L’ivresse du pouvoir, de Claude Chabrol

Jeanne Charmant-Killman (appréciez le jeu de mots !) est une juge d’instruction inflexible sur ses principes. Elle s’est attaquée à un dossier particulièrement complexe de détournement de fonds publics mettant en cause le président d’un important groupe industriel. Une affaire qui va bien au-delà de la seule sphère industrielle et qui monte haut dans le politique. Voilà qui va faire grincer bien des dents. A mesure que la juge avance dans ses enquêtes, la médiatisation gagne en importance… mais aussi le poids de la hiérarchie. Malgré les obstacles, Jeanne avance tel un bulldozer. Quitte à laisser de côté sa vie personnelle. Parce que l’impunité ne doit pas régner en maître parmi les puissants qui se laissent tourner la tête par l’argent et la corruption. Mais qui, au final, en paiera le prix ?
Comme chacun sait, L’ivresse du pouvoir est très fortement inspiré de la fameuse Affaire Elf qui a défrayé la chronique dans les années 90 : Jeanne Charmant-Killman (Isabelle Huppert), c’est Eva Joly ; Humeau (François Berléand), le président du groupe, c’est Loïc Le Floch-Prigent ; Sibaud (Patrick Bruel), Philippe Jaffré ; le sénateur Descarts (Jacques Boudet), Charles Pasqua, …

L’ivresse du pouvoir vaut surtout en ce qu’il prend pied dans l’histoire sociale et politique récente de notre pays. Et par le portrait de la juge, qu’Isabelle Huppert incarne à la perfection. On ne peut pas en dire de même de tous les acteurs ; ainsi de Patrick Bruel qui n’arrive jamais à convaincre dans ce rôle de dirigeant d’entreprise.

Les dialogues ont fait l’objet d’un soin particulier, notamment ceux de Jeanne Charmant-Killman. C’est elle le vrai centre du film, celle autour de laquelle tous les autres gravitent. Chabrol a choisi de parler de l’une des plus grandes affaires de corruption en France en se focalisant sur la personne qui avait instruit le dossier. Il tente de rentrer dans les recoins de son intimité… et met en évidence la solitude dans laquelle la juge exerce son métier. A travers quelques scènes dispersées dans le film, il semble suggérer que le Cerbère bouge encore ; ce n’est pas en coupant une tête qu’on en viendra à bout. Et toutes les générations semblent touchées, à l’image de ce très jeune héritier dînant avec les alter-égos de Roland Dumas et autres Charles Pasqua, bien au courant des ficelles du système.

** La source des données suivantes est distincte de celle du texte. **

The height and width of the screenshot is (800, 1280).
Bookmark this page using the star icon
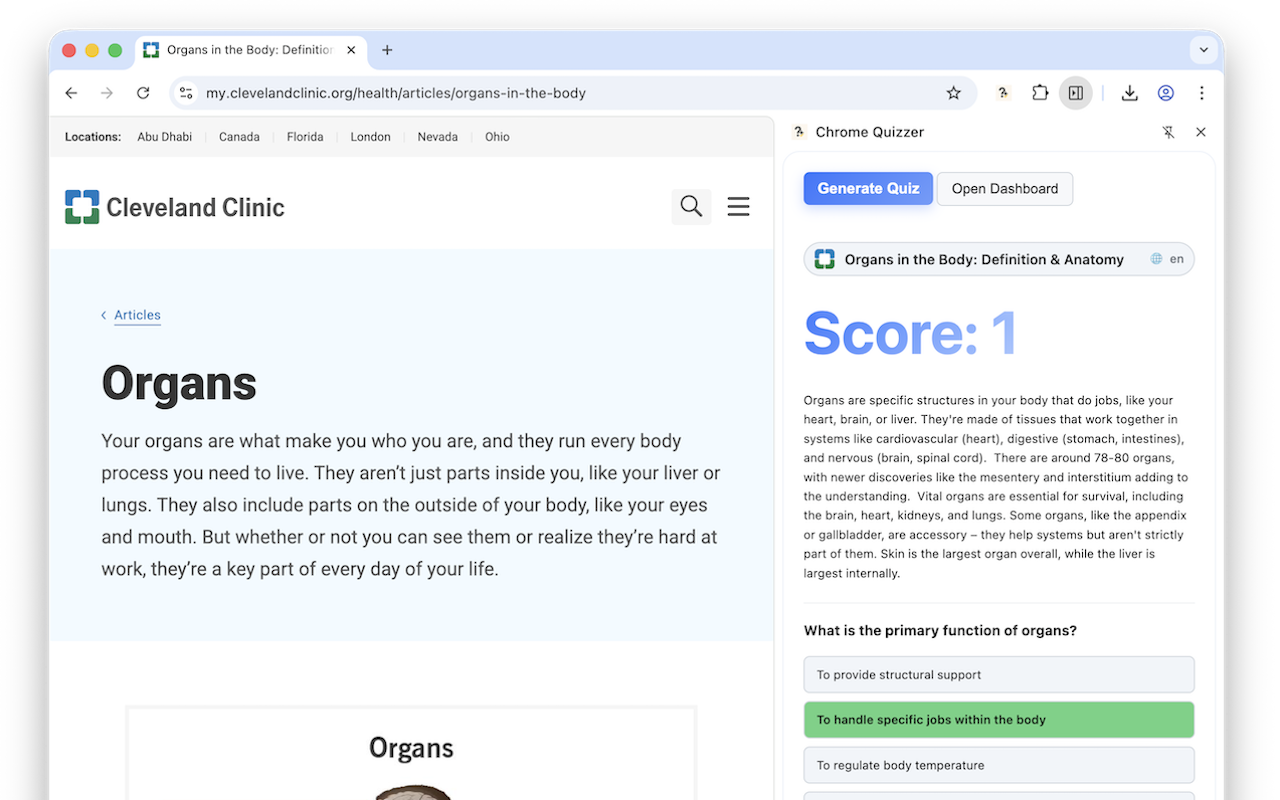954,92
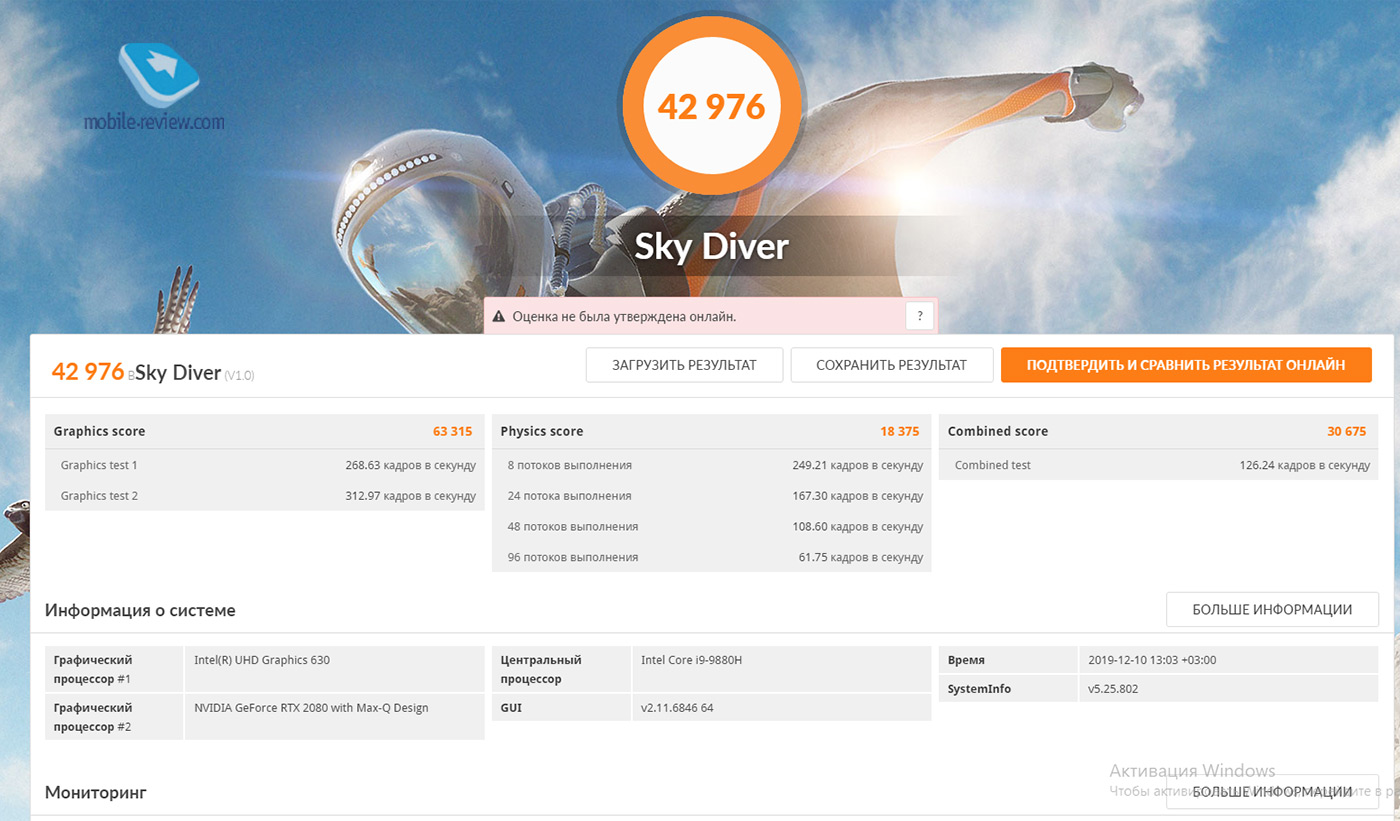Click ПОДТВЕРДИТЬ И СРАВНИТЬ РЕЗУЛЬТАТ ОНЛАЙН

[1185, 365]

Chabrol témoigne dans son film d’un cynisme qui pourra faire tiquer : car, à l’écouter, il semble qu’il n’y ait plus énormément de choses à sauver dans ce monde.

Autant le dire nettement : ce film n’est pas pour les personnes habituellement réfractaires au cinéma français. Il en porte tous les stigmates, à un point qui frôle l’overdose. Chabrol fait du Chabrol, et offre une mise en scène datée (merci pour le retour dans les années 80 !) ; dès les premières notes du générique d’ouverture, on sait qu’il ne faudra pas s’attendre à une réalisation surprenante. Certains passages sont, à ce propos, presque catastrophiques, à l’image d’une communication téléphonique entre Sibaud et la juge : l’échange est totalement téléphoné (c’est le cas de dire), il y a des blancs injustifiables dans le dialogue… Je me demande encore comment cette scène a pu passer l’épreuve du montage. Bref, pour s’écrier comme Télérama que L’ivresse du pouvoir est “jouissif en diable“, il vaut mieux : connaître quelques-unes des ficelles de l’affaire Elf, apprécier Isabelle Huppert et ne pas être allergique à la réalisation typique du cinéma français des années 80/90.